The Shona Symptom Questionnaire, which was used to measure symptoms of common mental disorders, was found to have reasonable measurement characteristics in this population. Potential for intervention to impact mental health was demonstrated in the population intervention models. Using these models for the baseline and screening data, self efficacy, social support and general health had the largest estimates of potential changes in population mental health.

In this case study, as hypothesized, poor mental health had a negative impact on intervention participation and conversely, the livelihoods intervention had a positive impact on mental health status. There was not enough support in the data from this small case study to estimate all the parameters of interest. However, statistically significant results showed an average treatment effect on mental health of over 20 percent for participation in the Red Cross component of the intervention. Being symptomatic for mental health distress at baseline was also significantly associated with a reduction in completion of the Red Cross component of training.

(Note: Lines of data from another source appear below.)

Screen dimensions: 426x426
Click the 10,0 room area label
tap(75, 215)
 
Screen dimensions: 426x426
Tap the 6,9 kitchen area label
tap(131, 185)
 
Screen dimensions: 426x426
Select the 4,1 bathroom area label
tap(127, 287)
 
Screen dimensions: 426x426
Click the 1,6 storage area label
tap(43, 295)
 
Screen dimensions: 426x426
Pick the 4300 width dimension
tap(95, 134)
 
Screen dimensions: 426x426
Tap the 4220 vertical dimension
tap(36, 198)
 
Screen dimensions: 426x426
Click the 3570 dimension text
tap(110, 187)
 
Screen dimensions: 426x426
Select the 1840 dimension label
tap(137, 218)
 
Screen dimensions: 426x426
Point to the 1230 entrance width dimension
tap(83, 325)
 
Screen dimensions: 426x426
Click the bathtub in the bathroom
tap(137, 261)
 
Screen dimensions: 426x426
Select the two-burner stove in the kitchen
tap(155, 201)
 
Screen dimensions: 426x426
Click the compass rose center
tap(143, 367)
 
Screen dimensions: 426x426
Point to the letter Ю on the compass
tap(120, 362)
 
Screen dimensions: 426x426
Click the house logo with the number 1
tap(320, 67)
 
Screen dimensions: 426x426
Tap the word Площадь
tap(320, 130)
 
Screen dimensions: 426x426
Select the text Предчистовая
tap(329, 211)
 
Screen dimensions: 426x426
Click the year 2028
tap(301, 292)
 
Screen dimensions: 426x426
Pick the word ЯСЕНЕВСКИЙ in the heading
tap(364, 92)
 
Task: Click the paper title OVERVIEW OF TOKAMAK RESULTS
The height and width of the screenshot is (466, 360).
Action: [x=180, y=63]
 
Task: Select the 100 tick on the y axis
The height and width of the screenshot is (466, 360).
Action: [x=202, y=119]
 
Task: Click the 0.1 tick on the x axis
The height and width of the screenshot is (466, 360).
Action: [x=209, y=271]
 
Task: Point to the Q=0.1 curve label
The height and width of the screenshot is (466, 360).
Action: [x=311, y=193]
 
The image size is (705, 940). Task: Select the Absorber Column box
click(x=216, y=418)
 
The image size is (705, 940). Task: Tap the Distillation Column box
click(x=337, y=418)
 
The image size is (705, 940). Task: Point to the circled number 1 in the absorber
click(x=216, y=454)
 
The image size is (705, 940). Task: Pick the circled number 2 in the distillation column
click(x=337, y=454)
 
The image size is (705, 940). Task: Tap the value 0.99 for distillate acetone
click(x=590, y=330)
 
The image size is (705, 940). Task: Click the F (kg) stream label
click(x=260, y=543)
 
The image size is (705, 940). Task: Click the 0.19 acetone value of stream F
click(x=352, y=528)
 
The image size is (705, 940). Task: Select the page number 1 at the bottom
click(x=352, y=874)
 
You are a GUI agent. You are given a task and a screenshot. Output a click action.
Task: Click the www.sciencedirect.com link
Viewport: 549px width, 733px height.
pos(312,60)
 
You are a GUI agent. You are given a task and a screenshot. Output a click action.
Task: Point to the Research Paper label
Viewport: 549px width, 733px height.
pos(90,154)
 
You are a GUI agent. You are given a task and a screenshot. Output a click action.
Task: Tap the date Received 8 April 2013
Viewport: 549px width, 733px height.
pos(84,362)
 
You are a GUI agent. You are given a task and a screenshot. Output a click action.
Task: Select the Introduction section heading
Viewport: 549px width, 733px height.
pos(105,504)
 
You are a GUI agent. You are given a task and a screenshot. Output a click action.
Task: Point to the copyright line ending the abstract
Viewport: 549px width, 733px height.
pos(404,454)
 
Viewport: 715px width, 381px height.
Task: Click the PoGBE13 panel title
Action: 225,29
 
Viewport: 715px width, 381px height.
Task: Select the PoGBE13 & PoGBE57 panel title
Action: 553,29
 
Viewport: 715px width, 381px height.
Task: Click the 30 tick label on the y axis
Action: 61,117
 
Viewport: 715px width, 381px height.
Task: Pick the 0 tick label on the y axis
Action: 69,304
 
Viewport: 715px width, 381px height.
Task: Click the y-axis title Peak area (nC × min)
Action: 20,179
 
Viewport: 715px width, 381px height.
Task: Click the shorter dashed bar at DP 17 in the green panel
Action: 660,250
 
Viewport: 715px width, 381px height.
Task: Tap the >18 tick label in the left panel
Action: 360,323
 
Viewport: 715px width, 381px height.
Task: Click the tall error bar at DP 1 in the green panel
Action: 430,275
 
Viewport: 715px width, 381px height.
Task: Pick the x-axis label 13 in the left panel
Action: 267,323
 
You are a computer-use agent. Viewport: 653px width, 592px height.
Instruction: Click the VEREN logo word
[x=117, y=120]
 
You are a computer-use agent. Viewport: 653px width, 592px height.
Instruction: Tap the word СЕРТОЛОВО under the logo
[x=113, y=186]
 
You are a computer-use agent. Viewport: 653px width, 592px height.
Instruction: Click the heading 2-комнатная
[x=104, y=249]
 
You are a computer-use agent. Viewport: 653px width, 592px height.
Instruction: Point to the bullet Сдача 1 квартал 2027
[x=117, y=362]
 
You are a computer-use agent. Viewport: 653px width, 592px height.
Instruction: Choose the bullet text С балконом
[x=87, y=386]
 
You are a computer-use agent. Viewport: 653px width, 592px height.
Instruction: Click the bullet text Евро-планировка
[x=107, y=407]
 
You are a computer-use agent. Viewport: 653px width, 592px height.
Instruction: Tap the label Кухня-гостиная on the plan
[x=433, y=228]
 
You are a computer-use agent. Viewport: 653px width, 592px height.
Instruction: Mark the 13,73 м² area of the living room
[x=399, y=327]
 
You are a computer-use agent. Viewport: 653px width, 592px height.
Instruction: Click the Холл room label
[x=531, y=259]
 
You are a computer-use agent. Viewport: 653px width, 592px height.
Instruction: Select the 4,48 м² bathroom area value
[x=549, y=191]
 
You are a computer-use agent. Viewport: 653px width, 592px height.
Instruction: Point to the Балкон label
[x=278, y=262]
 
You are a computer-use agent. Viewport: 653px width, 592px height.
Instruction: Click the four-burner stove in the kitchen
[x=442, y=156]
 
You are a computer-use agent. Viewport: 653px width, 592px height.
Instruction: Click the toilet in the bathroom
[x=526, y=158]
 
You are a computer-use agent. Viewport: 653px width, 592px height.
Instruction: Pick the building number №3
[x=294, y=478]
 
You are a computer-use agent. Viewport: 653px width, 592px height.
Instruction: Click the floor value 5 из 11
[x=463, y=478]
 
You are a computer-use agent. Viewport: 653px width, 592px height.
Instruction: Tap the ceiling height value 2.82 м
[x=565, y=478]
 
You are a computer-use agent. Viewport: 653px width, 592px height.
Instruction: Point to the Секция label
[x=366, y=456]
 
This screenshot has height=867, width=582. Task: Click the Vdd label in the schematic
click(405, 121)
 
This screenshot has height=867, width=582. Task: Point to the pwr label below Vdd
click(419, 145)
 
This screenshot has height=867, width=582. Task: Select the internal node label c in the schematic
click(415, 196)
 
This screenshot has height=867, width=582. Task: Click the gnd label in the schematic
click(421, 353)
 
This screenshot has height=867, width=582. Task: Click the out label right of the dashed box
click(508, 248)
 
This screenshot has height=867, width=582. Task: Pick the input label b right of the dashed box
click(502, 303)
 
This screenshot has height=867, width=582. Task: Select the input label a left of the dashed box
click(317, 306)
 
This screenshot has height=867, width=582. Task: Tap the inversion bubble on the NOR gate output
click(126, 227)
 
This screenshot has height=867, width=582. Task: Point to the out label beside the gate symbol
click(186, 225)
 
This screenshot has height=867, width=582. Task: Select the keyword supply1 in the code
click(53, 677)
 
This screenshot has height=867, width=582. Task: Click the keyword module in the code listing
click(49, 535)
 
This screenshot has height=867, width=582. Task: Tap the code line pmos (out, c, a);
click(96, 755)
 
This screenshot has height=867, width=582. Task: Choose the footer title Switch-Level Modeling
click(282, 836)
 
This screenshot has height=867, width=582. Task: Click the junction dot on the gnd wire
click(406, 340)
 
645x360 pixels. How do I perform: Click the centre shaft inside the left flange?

Applying novel methods to intervention evaluations allows a more nuanced understanding of multi-component interventions. These results suggest that incorporating mental health support, particularly at baseline may have important benefits in terms of intervention impacts in disadvantaged populations. As always further research is needed to confirm these findings, but the results of these dissertation analyses are an exciting first step in understanding these relationships and improving future work in this field.